### What you have to do
The whole listing is to be set down again without alteration.

### Recorded data
===============

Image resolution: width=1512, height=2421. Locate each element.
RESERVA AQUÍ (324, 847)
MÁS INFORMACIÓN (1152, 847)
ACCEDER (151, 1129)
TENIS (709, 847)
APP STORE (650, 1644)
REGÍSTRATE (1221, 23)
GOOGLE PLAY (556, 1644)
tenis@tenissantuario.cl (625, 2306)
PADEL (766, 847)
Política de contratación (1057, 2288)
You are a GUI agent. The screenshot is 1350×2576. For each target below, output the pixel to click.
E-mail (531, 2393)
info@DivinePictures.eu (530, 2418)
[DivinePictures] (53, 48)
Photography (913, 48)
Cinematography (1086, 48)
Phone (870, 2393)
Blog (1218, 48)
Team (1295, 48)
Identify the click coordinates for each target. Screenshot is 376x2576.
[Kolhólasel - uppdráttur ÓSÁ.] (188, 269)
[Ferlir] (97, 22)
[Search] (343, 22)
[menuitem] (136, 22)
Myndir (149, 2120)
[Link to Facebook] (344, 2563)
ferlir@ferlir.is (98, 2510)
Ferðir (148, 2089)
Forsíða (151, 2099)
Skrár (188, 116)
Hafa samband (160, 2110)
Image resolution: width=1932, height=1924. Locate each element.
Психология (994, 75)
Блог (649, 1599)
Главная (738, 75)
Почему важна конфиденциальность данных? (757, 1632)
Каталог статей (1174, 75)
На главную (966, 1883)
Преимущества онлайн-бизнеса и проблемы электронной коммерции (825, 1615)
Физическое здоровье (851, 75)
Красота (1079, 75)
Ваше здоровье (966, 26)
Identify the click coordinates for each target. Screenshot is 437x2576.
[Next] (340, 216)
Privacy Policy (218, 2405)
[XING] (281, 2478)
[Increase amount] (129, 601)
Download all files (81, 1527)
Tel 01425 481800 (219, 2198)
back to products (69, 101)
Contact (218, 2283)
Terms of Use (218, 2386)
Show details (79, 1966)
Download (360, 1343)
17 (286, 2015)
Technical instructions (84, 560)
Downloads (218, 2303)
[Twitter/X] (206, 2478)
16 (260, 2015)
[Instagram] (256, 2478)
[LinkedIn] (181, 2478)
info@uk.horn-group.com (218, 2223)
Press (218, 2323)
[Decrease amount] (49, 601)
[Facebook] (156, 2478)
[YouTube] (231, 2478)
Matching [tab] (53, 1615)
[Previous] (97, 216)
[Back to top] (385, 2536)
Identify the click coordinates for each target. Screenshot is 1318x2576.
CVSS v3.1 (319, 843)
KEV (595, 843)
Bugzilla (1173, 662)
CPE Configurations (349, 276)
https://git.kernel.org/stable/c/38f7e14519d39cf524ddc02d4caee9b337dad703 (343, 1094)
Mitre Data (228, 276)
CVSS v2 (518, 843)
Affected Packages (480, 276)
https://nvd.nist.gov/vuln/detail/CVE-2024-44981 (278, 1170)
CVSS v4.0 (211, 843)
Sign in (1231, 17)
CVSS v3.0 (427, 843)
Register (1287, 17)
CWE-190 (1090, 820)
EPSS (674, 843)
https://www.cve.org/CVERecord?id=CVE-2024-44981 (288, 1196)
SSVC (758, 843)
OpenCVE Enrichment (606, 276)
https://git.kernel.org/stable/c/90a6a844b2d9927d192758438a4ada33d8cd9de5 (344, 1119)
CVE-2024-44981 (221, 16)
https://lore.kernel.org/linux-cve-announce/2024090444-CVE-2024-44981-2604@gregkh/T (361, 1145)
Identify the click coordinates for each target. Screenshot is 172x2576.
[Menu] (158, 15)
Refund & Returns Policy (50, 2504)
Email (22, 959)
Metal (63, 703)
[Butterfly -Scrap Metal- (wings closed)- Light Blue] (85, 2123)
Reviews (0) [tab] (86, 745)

===============

### Output of the exercise
Image resolution: width=1512, height=2421. Locate each element.
RESERVA AQUÍ (324, 847)
MÁS INFORMACIÓN (1152, 847)
ACCEDER (151, 1129)
TENIS (709, 847)
APP STORE (650, 1644)
REGÍSTRATE (1221, 23)
GOOGLE PLAY (556, 1644)
tenis@tenissantuario.cl (625, 2306)
PADEL (766, 847)
Política de contratación (1057, 2288)
You are a GUI agent. The screenshot is 1350×2576. For each target below, output the pixel to click.
E-mail (531, 2393)
info@DivinePictures.eu (530, 2418)
[DivinePictures] (53, 48)
Photography (913, 48)
Cinematography (1086, 48)
Phone (870, 2393)
Blog (1218, 48)
Team (1295, 48)
Identify the click coordinates for each target. Screenshot is 376x2576.
[Kolhólasel - uppdráttur ÓSÁ.] (188, 269)
[Ferlir] (97, 22)
[Search] (343, 22)
[menuitem] (136, 22)
Myndir (149, 2120)
[Link to Facebook] (344, 2563)
ferlir@ferlir.is (98, 2510)
Ferðir (148, 2089)
Forsíða (151, 2099)
Skrár (188, 116)
Hafa samband (160, 2110)
Image resolution: width=1932, height=1924. Locate each element.
Психология (994, 75)
Блог (649, 1599)
Главная (738, 75)
Почему важна конфиденциальность данных? (757, 1632)
Каталог статей (1174, 75)
На главную (966, 1883)
Преимущества онлайн-бизнеса и проблемы электронной коммерции (825, 1615)
Физическое здоровье (851, 75)
Красота (1079, 75)
Ваше здоровье (966, 26)
Identify the click coordinates for each target. Screenshot is 437x2576.
[Next] (340, 216)
Privacy Policy (218, 2405)
[XING] (281, 2478)
[Increase amount] (129, 601)
Download all files (81, 1527)
Tel 01425 481800 (219, 2198)
back to products (69, 101)
Contact (218, 2283)
Terms of Use (218, 2386)
Show details (79, 1966)
Download (360, 1343)
17 (286, 2015)
Technical instructions (84, 560)
Downloads (218, 2303)
[Twitter/X] (206, 2478)
16 (260, 2015)
[Instagram] (256, 2478)
[LinkedIn] (181, 2478)
info@uk.horn-group.com (218, 2223)
Press (218, 2323)
[Decrease amount] (49, 601)
[Facebook] (156, 2478)
[YouTube] (231, 2478)
Matching [tab] (53, 1615)
[Previous] (97, 216)
[Back to top] (385, 2536)
Identify the click coordinates for each target. Screenshot is 1318x2576.
CVSS v3.1 (319, 843)
KEV (595, 843)
Bugzilla (1173, 662)
CPE Configurations (349, 276)
https://git.kernel.org/stable/c/38f7e14519d39cf524ddc02d4caee9b337dad703 (343, 1094)
Mitre Data (228, 276)
CVSS v2 (518, 843)
Affected Packages (480, 276)
https://nvd.nist.gov/vuln/detail/CVE-2024-44981 (278, 1170)
CVSS v4.0 (211, 843)
Sign in (1231, 17)
CVSS v3.0 (427, 843)
Register (1287, 17)
CWE-190 (1090, 820)
EPSS (674, 843)
https://www.cve.org/CVERecord?id=CVE-2024-44981 (288, 1196)
SSVC (758, 843)
OpenCVE Enrichment (606, 276)
https://git.kernel.org/stable/c/90a6a844b2d9927d192758438a4ada33d8cd9de5 (344, 1119)
CVE-2024-44981 (221, 16)
https://lore.kernel.org/linux-cve-announce/2024090444-CVE-2024-44981-2604@gregkh/T (361, 1145)
Identify the click coordinates for each target. Screenshot is 172x2576.
[Menu] (158, 15)
Refund & Returns Policy (50, 2504)
Email (22, 959)
Metal (63, 703)
[Butterfly -Scrap Metal- (wings closed)- Light Blue] (85, 2123)
Reviews (0) [tab] (86, 745)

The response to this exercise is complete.